Stored data
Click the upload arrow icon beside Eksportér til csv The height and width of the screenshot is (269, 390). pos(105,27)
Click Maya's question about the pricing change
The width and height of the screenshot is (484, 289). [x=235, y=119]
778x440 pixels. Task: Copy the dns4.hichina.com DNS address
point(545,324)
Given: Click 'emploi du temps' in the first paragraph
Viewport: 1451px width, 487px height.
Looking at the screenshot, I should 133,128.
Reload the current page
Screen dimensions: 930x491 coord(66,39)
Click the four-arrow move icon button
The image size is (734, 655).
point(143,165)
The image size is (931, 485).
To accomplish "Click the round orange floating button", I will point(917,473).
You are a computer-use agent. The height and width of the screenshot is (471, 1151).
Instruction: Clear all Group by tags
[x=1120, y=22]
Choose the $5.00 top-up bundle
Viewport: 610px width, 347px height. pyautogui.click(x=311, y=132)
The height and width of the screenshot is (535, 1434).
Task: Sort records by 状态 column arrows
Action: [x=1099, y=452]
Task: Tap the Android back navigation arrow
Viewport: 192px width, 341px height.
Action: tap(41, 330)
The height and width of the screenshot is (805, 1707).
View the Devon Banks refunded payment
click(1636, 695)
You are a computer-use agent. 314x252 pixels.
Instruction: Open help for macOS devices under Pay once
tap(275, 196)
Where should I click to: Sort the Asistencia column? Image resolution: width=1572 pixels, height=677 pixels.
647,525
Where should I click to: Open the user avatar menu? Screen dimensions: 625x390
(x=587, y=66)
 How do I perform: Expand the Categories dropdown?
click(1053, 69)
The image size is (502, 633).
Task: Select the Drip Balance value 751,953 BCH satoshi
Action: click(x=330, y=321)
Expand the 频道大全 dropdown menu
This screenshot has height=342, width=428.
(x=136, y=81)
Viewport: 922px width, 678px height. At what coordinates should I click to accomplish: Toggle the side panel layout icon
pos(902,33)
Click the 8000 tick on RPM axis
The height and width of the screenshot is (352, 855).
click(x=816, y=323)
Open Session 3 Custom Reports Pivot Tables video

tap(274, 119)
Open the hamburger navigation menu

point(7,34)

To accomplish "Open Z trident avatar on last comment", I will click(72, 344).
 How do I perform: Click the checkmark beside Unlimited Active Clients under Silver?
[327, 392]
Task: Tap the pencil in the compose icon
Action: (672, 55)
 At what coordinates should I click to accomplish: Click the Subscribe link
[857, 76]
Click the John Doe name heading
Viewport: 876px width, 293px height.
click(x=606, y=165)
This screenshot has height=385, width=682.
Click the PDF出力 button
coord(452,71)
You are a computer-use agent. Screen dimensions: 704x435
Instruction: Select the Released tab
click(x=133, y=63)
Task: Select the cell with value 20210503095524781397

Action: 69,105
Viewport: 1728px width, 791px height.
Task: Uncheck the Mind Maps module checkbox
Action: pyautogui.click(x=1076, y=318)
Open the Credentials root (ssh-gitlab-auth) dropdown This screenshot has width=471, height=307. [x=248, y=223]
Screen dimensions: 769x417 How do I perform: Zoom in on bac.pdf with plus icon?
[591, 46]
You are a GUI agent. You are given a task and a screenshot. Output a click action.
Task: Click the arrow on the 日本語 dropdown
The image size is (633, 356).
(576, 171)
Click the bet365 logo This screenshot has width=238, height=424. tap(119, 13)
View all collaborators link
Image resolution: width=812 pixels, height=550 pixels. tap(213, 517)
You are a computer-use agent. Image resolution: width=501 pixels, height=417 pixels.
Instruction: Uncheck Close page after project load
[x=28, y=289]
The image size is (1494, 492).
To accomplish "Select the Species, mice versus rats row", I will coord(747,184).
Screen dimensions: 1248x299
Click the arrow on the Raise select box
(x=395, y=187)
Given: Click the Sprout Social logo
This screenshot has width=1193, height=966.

→ **Your task**
Set down the entries again exactly as they are.

→ **Result**
Click the upload arrow icon beside Eksportér til csv The height and width of the screenshot is (269, 390). pos(105,27)
Click Maya's question about the pricing change
The width and height of the screenshot is (484, 289). [x=235, y=119]
778x440 pixels. Task: Copy the dns4.hichina.com DNS address
point(545,324)
Given: Click 'emploi du temps' in the first paragraph
Viewport: 1451px width, 487px height.
Looking at the screenshot, I should 133,128.
Reload the current page
Screen dimensions: 930x491 coord(66,39)
Click the four-arrow move icon button
The image size is (734, 655).
point(143,165)
The image size is (931, 485).
To accomplish "Click the round orange floating button", I will point(917,473).
You are a computer-use agent. The height and width of the screenshot is (471, 1151).
Instruction: Clear all Group by tags
[x=1120, y=22]
Choose the $5.00 top-up bundle
Viewport: 610px width, 347px height. pyautogui.click(x=311, y=132)
The height and width of the screenshot is (535, 1434).
Task: Sort records by 状态 column arrows
Action: [x=1099, y=452]
Task: Tap the Android back navigation arrow
Viewport: 192px width, 341px height.
Action: tap(41, 330)
The height and width of the screenshot is (805, 1707).
View the Devon Banks refunded payment
click(1636, 695)
You are a computer-use agent. 314x252 pixels.
Instruction: Open help for macOS devices under Pay once
tap(275, 196)
Where should I click to: Sort the Asistencia column? Image resolution: width=1572 pixels, height=677 pixels.
647,525
Where should I click to: Open the user avatar menu? Screen dimensions: 625x390
(x=587, y=66)
 How do I perform: Expand the Categories dropdown?
click(1053, 69)
The image size is (502, 633).
Task: Select the Drip Balance value 751,953 BCH satoshi
Action: click(x=330, y=321)
Expand the 频道大全 dropdown menu
This screenshot has height=342, width=428.
(x=136, y=81)
Viewport: 922px width, 678px height. At what coordinates should I click to accomplish: Toggle the side panel layout icon
pos(902,33)
Click the 8000 tick on RPM axis
The height and width of the screenshot is (352, 855).
click(x=816, y=323)
Open Session 3 Custom Reports Pivot Tables video

tap(274, 119)
Open the hamburger navigation menu

point(7,34)

To accomplish "Open Z trident avatar on last comment", I will click(72, 344).
 How do I perform: Click the checkmark beside Unlimited Active Clients under Silver?
[327, 392]
Task: Tap the pencil in the compose icon
Action: (672, 55)
 At what coordinates should I click to accomplish: Click the Subscribe link
[857, 76]
Click the John Doe name heading
Viewport: 876px width, 293px height.
click(x=606, y=165)
This screenshot has height=385, width=682.
Click the PDF出力 button
coord(452,71)
You are a computer-use agent. Screen dimensions: 704x435
Instruction: Select the Released tab
click(x=133, y=63)
Task: Select the cell with value 20210503095524781397

Action: 69,105
Viewport: 1728px width, 791px height.
Task: Uncheck the Mind Maps module checkbox
Action: pyautogui.click(x=1076, y=318)
Open the Credentials root (ssh-gitlab-auth) dropdown This screenshot has width=471, height=307. [x=248, y=223]
Screen dimensions: 769x417 How do I perform: Zoom in on bac.pdf with plus icon?
[591, 46]
You are a GUI agent. You are given a task and a screenshot. Output a click action.
Task: Click the arrow on the 日本語 dropdown
The image size is (633, 356).
(576, 171)
Click the bet365 logo This screenshot has width=238, height=424. tap(119, 13)
View all collaborators link
Image resolution: width=812 pixels, height=550 pixels. tap(213, 517)
You are a computer-use agent. Image resolution: width=501 pixels, height=417 pixels.
Instruction: Uncheck Close page after project load
[x=28, y=289]
The image size is (1494, 492).
To accomplish "Select the Species, mice versus rats row", I will coord(747,184).
Screen dimensions: 1248x299
Click the arrow on the Raise select box
(x=395, y=187)
Given: Click the Sprout Social logo
This screenshot has width=1193, height=966.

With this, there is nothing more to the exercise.